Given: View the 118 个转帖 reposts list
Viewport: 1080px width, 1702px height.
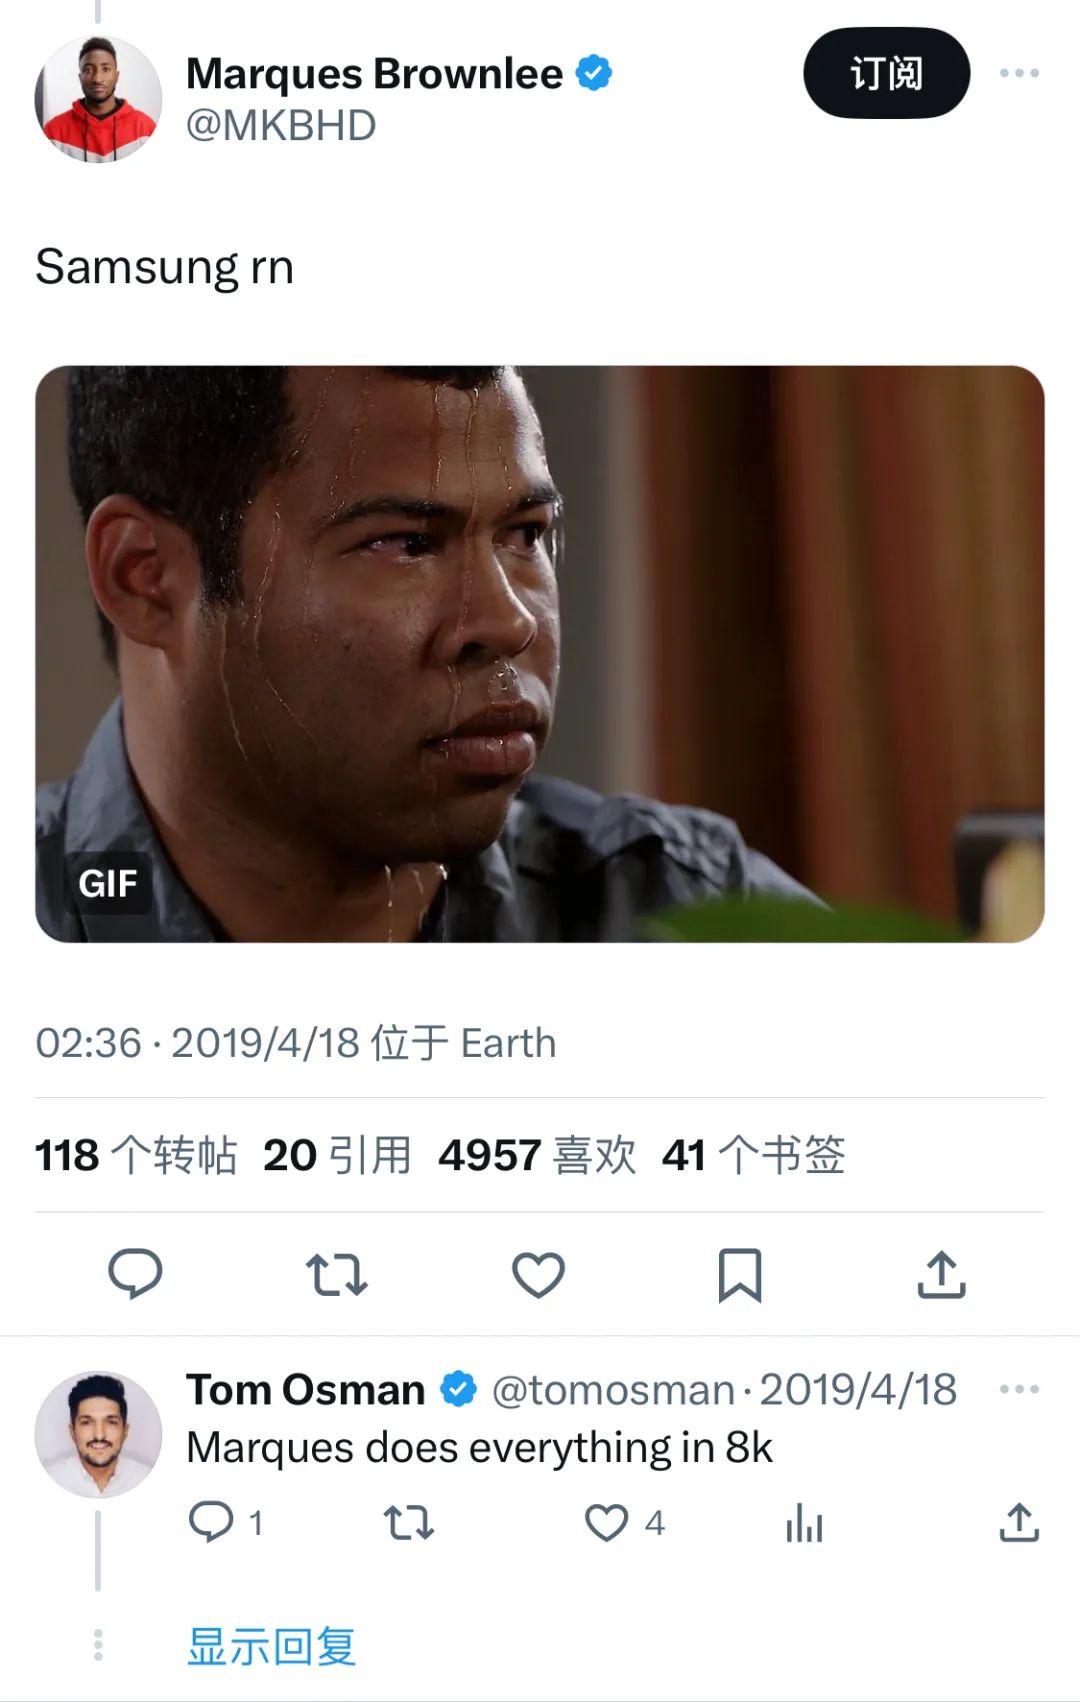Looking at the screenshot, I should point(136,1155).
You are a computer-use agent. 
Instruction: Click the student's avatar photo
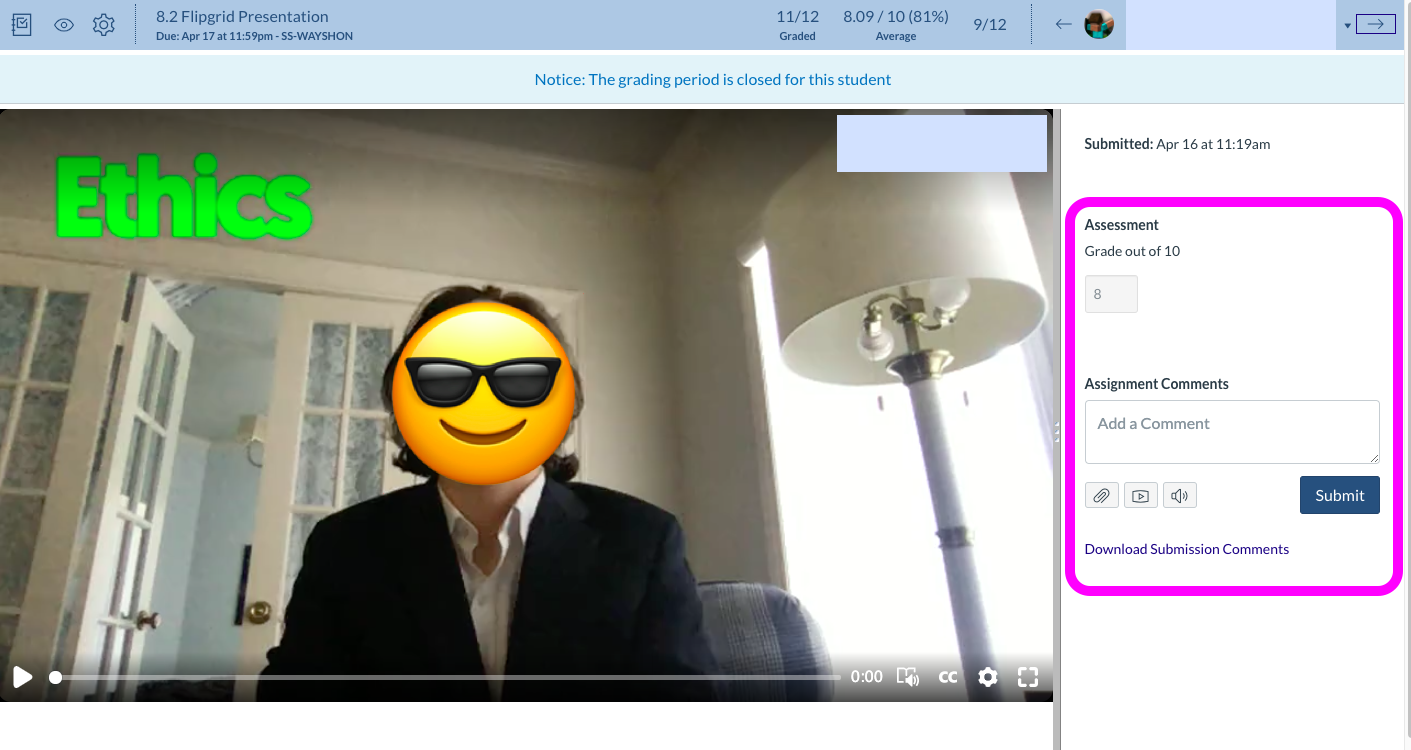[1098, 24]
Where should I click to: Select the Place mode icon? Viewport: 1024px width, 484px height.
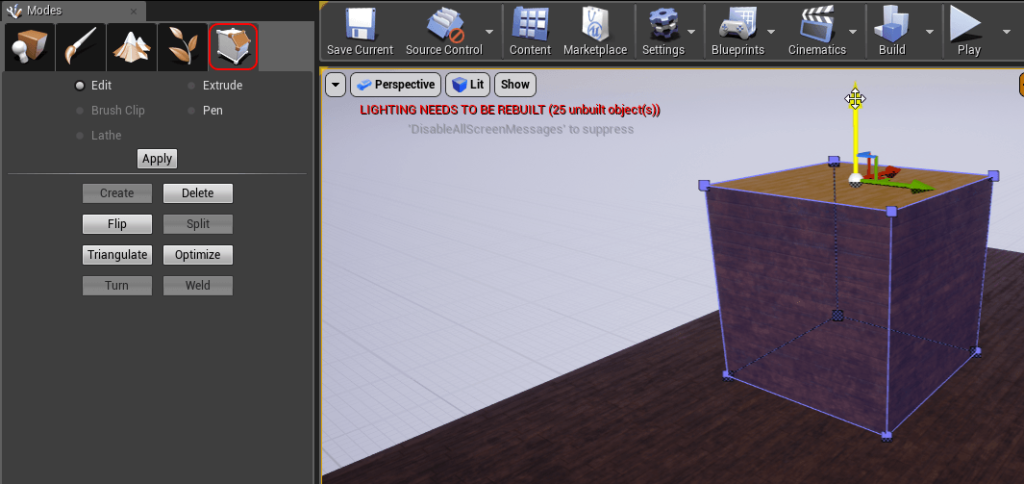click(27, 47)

=-=-=

Exercise instructions: Output nothing but the entries above, exactly, once the pictures are removed.

Answer space:
Given: View the 118 个转帖 reposts list
Viewport: 1080px width, 1702px height.
Looking at the screenshot, I should point(136,1155).
You are a computer-use agent. 
Instruction: Click the student's avatar photo
[1098, 24]
Where should I click to: Select the Place mode icon? Viewport: 1024px width, 484px height.
click(27, 47)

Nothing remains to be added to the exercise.